Beşiktaş'taki terör saldırısı davası

Vodafone Park çevresinde gerçekleştirilen ve 39'u emniyet mensubu 46 kişinin şehit olduğu, 243 kişinin de yaralandığı saldırıya ilişkin 28 sanığın yargılanmasına sanık savunmalarının alınmasıyla devam edildi
Beşiktaş'taki terör saldırısı davası

İSTANBUL (AA) - Beşiktaş-Bursaspor arasında 10 Aralık 2016'da oynanan maçın ardından terör örgütü PKK tarafından Vodafone Park çevresinde gerçekleştirilen ve 39'u emniyet mensubu 46 kişinin şehit olduğu, 243 kişinin de yaralandığı saldırıya ilişkin 28 sanığın yargılanmasına devam edildi.

İstanbul 29. Ağır Ceza Mahkemesince Silivri Ceza İnfaz Kurumu Yerleşkesi karşısındaki binada yapılan duruşmada savunma yapan tutuklu sanık Mesut Avras, İstanbul’da yaşadığı dönemde Pendik ilçesinde ikamet ettiğini, bir süre Pendik'te HDP ilçe merkezinde faaliyetlerde bulunduğunu söyledi.

Sonrasında Bitlis'teki köyüne dönerek tarım ve hayvancılıkla uğraştığını, bu süreçte siyasetle ilgilenmeye devam ettiğini anlatan sanık Avras, şöyle konuştu:

"Hayvanlarım telef olunca ekonomik sıkıntı yaşadım. 2015'te İstanbul'a döndüm. Tekrar Pendik'te inşaatlarda çalışmaya başladım. Siyasete ilgim olduğu için hep ilçeye gidip geliyor, HDP’nin propagandasını yapıyordum. Bu süreçte Ayhan Suni ile tanıştım. Kendisiyle siyasete ilişkin sohbetler yapıyorduk. Sebze meyve pazarında pazarlamacılık yapıyordu. Kendisinde inşaat işi bulmamı istedi. Araştırdım. Görüşmelerimiz sıklaştı. Bu süreçte kendimi ekonomik olarak toparlamaya çalıştım. Nisan 2017'de tekrar köyüme dönüp yerleştim.
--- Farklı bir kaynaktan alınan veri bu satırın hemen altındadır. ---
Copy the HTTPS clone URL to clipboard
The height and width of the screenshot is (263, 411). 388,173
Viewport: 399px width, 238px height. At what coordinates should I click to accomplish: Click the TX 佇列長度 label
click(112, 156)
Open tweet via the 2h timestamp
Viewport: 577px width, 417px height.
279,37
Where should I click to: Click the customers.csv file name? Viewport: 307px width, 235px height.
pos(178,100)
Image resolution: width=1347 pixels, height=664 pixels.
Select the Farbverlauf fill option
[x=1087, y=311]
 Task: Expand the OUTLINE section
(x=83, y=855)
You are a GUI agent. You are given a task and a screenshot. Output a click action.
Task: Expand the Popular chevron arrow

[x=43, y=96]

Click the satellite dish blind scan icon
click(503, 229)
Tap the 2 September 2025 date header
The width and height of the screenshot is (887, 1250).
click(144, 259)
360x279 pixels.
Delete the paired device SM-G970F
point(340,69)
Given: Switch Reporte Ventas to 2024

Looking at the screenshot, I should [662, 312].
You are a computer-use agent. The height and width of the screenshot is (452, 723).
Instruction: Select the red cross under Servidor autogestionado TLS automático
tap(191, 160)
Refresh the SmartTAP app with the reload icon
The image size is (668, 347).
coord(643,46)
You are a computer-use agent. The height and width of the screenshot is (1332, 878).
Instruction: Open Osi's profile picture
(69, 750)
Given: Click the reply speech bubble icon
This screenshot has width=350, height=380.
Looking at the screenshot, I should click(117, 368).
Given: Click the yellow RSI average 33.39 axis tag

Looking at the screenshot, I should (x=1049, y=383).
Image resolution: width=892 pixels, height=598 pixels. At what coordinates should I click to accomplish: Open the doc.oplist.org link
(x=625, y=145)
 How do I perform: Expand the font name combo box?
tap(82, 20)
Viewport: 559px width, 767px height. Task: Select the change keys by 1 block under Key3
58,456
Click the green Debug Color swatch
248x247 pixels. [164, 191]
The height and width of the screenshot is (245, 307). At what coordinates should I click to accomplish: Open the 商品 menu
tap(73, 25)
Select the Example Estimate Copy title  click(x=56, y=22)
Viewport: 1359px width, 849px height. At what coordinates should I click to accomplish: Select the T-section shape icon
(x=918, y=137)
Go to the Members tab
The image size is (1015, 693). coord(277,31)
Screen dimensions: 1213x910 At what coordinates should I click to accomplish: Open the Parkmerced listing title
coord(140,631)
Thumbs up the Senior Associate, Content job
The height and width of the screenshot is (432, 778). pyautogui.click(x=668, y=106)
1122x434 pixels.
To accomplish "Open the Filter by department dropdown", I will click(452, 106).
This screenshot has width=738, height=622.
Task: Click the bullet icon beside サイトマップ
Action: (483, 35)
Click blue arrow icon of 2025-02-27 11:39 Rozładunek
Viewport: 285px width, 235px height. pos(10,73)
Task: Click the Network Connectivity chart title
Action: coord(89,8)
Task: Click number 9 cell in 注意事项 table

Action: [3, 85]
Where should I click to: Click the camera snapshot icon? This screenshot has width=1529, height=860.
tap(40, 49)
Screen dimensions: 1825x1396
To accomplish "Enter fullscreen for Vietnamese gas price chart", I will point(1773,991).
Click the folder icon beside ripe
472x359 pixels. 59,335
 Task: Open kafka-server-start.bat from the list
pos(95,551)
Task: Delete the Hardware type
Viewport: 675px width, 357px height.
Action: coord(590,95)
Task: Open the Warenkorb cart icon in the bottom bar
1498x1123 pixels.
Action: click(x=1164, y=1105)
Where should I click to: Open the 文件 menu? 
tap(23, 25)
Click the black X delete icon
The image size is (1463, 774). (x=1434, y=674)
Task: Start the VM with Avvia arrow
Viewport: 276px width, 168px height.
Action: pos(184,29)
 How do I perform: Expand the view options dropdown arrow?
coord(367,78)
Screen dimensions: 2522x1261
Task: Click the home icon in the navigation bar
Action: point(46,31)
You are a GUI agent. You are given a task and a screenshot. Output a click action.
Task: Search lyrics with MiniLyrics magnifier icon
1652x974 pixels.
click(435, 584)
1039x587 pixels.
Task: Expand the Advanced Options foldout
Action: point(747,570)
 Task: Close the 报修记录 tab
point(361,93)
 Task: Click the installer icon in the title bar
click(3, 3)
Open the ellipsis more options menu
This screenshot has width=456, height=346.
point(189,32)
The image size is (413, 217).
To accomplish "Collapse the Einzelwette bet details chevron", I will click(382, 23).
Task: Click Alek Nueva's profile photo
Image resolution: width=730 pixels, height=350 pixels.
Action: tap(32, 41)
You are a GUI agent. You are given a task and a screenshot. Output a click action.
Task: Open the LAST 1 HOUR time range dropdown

Bitlis Tatvan'daki köyümden Pendik'teki Ayhan'ı aradım ancak savcılık beni bu tarihte Pendik'teymişim gibi yazmış. Sanıklardan Zozan Kutum'u tanımıyorum. Ayhan Suni ile Zozan Kutum'u tanıştırdığım ve aralarında kuryelik yaptığım doğru değildir. Ayhan nerede neden tanık olarak dinlenilmiyor? Belki de Ayhan Suni kendisini kurtarmak için atmasyonlar yapmıştır. Evimde ne kadar kitap varsa el konulmuştur. Köyde hayvanlarımı beslerken gözaltına alındım. İddianamede, Pendik'teymişim gibi gösterilen tarihte ben Bitlis'teydim."

Mahkeme başkanı, tutuklu sanık Zozan Kutum'un ayağa kalmasını isteyerek, sanık Avras'a, Kutum'u tanıyıp tanımadığını sordu. Sanık Avras, Kutum'u tanımadığını söyleyince, başkan bu kez Kutum'a Avras'ı tanıyıp tanımadığını sordu. Kutum, Kürtçe tercüman aracılığıyla, sanık Avras'ı tanımadığını söyledi.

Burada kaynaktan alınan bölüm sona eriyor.